DIRECTIONS ::
1. In the surfboard-shaping post, where did the writer get the blank?
2. Pick up the surfboard-shaping post after its final sentence and keep writing.

PASSAGE PROVIDED ::
________________________________________
Planning on shaping my first board - diamond tail quad

 

I'll update this thread with pictures as I make the board. I'm very lucky to have the guidance of Dave Yearwood helping me with this project and showing me all the tips and tricks, as well as shaping philosophies that can applied in other areas of life. Thanks to Jim Mincher who led me to meet Dave Yearwood. I'm glad I went surfing that morning!


It takes a while to measure out the template, but make sure you get the line as true as possible. Dave Yearwood's advice applies throughout the whole process as well as life on general: Start off with a good, solid foundation, that way it will be much easier to come out with a perfect - or as close to it as possible - product. Actually, Dave didn't start helping until we got to the actual foam shaping.


I got the blank from Wrightsville Glassing.

[IMG]http://i272.photobucket.com/albums/jj176/ledzepfreak94/DSC03658.jpg[/IMG][IMG]http://i272.photobucket.com/albums/jj176/ledzepfreak94/DSC03657.jpg[/IMG][IMG]http://i272.photobucket.com/albums/jj176/ledzepfreak94/DSC03659.jpg[/IMG]

After a good three hours of intense learning under Dave Yearwood's teachings, We've come to this. My template wasn't perfect so he fixed up the lines and set a good solid foundation to start shaping with. This way we could take a look at the lines and make sure everything is perfect before we commit. Then we measured the end of the tail's width, and the width a foot from the nose, as well as the widest point that we wanted. As of now my dimensions are 5'7" x 19.75 x 2.75. After trimming the stringer with a block plane, he showed me a certain technique for planing the bottom of the board and let me plane the majority of the bottom. He told me that it's easiest to open it up all the way, probably because you don't have to worry too much about accidently easing off or on. His advice was to keep the planer close to the body and walk with it, don't let it get too far away from you (don't be lazy). Also, make sure that the front platform of the planer rests on the uncut foam so that the cut is flat every time. My lines may have been zig-zaggy, but it turns out the bottom was pretty much perfectly flat, don't let the planer marks fool you.
________________________________________
SUPPLIED DATA ::

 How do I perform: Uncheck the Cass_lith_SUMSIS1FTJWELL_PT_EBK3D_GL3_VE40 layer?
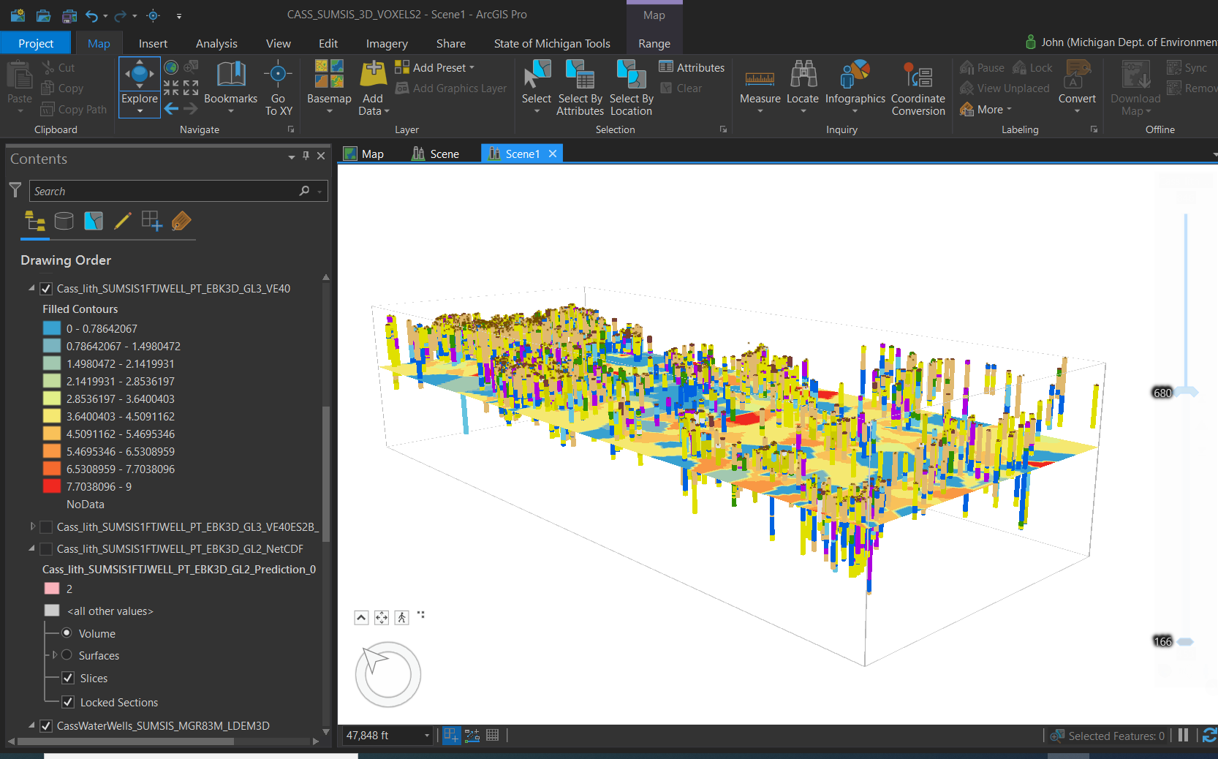[46, 288]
________________________________________
EXERCISE RESPONSES ::
1. Wrightsville Glassing.

2.
 

After getting the thickness down to what we wanted using the planer (measure thickness with calipers), we took our measurements that we had from earlier and marked the points on the foam (foot from nose, tail and widepoint). For the wide point, we put three dots at the same distance from the stringer and drew a line parallel to the stringer going through them. Using three dots lets you know if you measure wrong, because all of them can't line up if you mess up. The reason we drew a line was that we weren't sure where the exact wide point would fall, so that leaves room for variation. Then, using his quarter templates, he got the outline to pass through all the points marked on the foam so that our outline is pretty much what it was to begin with. We had to do all of this mainly because my tamplate wasn't perfect, and we needed to remove any bumps or weird curves from the original template.

 

Hi there,

Here is something I shaped a few years back.

Same idea - Quad fish with a diamond tail

Shame about this board is that I shaped it for a friend and he has hardly ridden it… might be time to reclaim it :slight_smile:

We cut out the outline with a handsaw taking care not to angle it into the blank.

From there, Dave showed me how to square up the rails using the 6" surform, this took a long time to do.  First we just evened out the bottom edge of the rail until it matched the penciled outline.  Then we took a T-square and used that to file down the rest of the rail until it was at a perfect right angle with the bottom.  I shaved a tad too much at one point because when using the surform, I let it drag on the foam during my backstroke, taking off more than I intended.  So make sure you lift the surform off of the foam after you take a stroke, and check the angle of the foam often.

After using a 12" surform to get rid of the planer marks on the bottom, we decided to put a double concave through the tail.  To do this, we picked an imaginary line between the stringer and the tail, and did 10 passes on that line (parallel with the stringer).  Then on both sides of that line, we did 7 passes. and then 3 the next time around.  This lets the foam graduate from the concave back up to the stringer and rail.  But make sure you do this on both sides of the stringer.  Then we smoothed it out using a screen.  

Through all of this, we haven’t even touched the tail or deck, so that shows that the bottom is first step in shaping the board.

I would either go a bit thinner or a lot shorter or maybe both. I have a couple similar boards, 5’8"  21 2 1/2 and 5’9" 20 1/2" 2 5/16 and at 6’1" x 150 they are a lot of foam and in both cases i wish I had gone smaller. There is more to volume than just the dimensions but I imagine your board will be pretty flat and the rails will be full.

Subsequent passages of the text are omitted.